At 14:00 the class is asked: "Why can't the most expensive edge on a cycle be on a spanning tree". The student answer is not audible. There are several more student comments - which are easier to understand. These comments are true - but don't go as far as giving a proof. At about 16:00 a student gives a sketch of a correct proof. The instructor starts the proof. At 17:40 he asks "what do we do with the cycle" but gets no response - so continues. At 20:35 the instructor asks why the edge e1 has lower cost than e. This is a simple question which can test whether the audience is following the discussion.

At abpit 22:00 the instructor applies the lemma to show that the algorithm works. The question asked at about 22:45 is how do we know that the most expensive edge which does not disconnect the graph is the largest edge on the cycle. This is answered by a student, and the answer is explained.

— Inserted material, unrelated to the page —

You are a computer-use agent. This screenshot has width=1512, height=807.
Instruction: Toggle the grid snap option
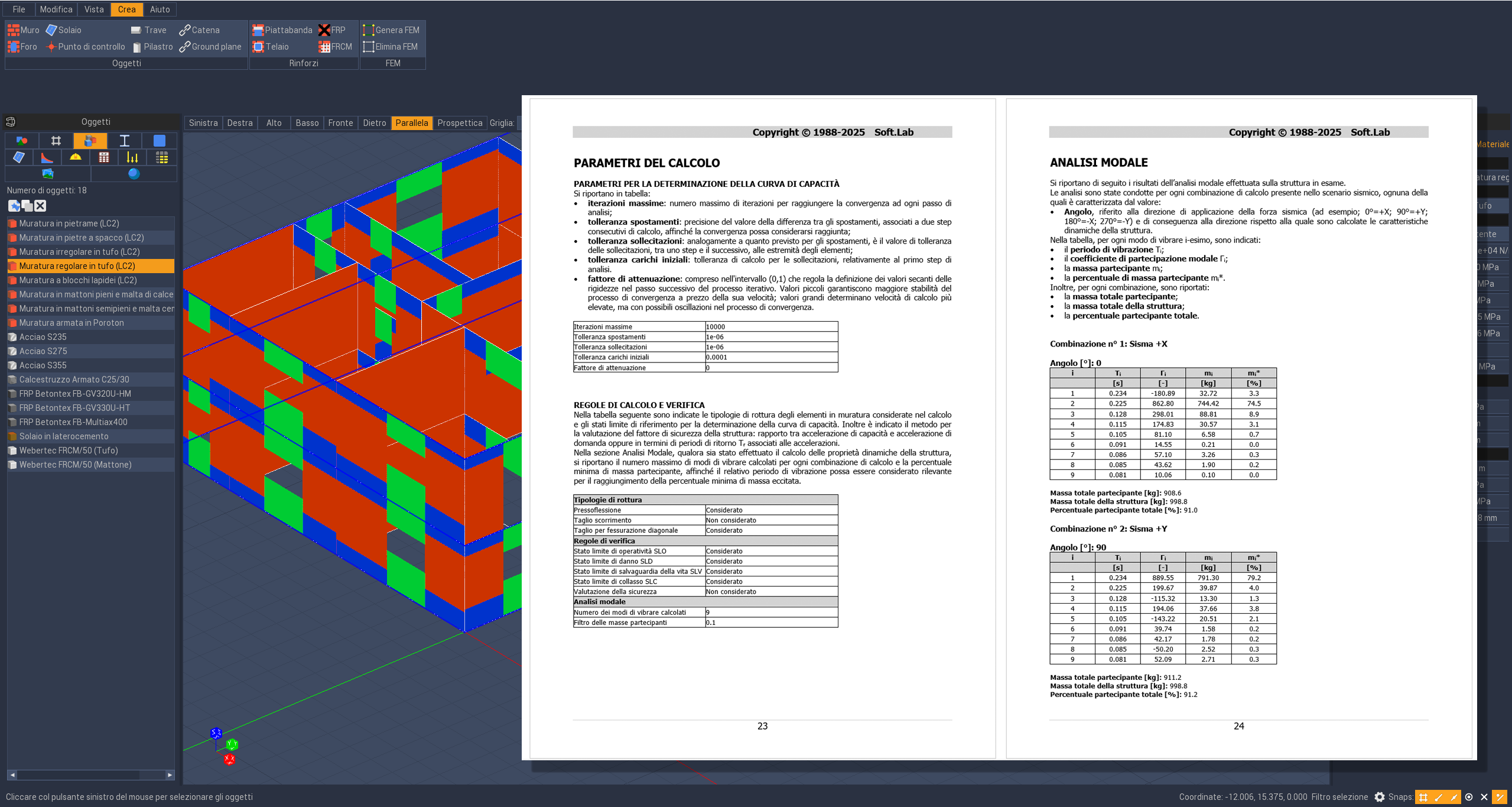(1423, 797)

The instructor returns to the detail of assuming edges have distinct cost. This allowed the proofs to be much simpler. However, it could be a source of concern, since many of the cases where these algorithms are used will have edges with the same weights. (Studetns didn't seem too concerned).

At 24:55 the instructor asks how to get rid of duplicates on an example. Stop the video before the student answers. The student correctly says to add small values to the edges.


The clustering application is introduced. Clustering is a very important practical problem, and there are far more sophisticated methods than the one introduced here. However - the spanning tree algorithm is used frequently (and many people use the algorithm, without realizing that it comes from spanning trees!)

In the clustering definition, note that we do not care about the size of clusters - just the number of clusters. (If we put restriction on the size of clusters - the problem becomes much harder).


The instructor was trying to be careful in defining the distance - so you should make sure that students follow the definition. There is a chance that this might be hard to follow because of the languages (and the use of phrases such as "Maximizing the minimum distance").


The next three slides have the same point set and ask it to be split into two, three, and four clusters. These could be done quickly as student submissions - do all three without restarting the video. The way to break it into three sets is obvious, but two or four are unclear (and the answer doesn't really matter) - the goal is just to make the clustering problem clear.




At about 35:00 a student proposes an algorithm for the problem. What the student proposes is the reverse-delete spanning tree algorithm. The instructor admits he had not been thinking of that one - but acknowledges that the algorithm will work.

At 36:00 a student say that to get K clusters you compute a minimum spanning tree and knock out K edges. The instructor says that this is "Approximately correct" (Actually, K-1 edges are removed).


The lecture ends with a discussion of the spanning tree based clustering algorithm. At the end of the lecture the instructor makes reference to the text, and says a few words about the algorithms that are not being covered.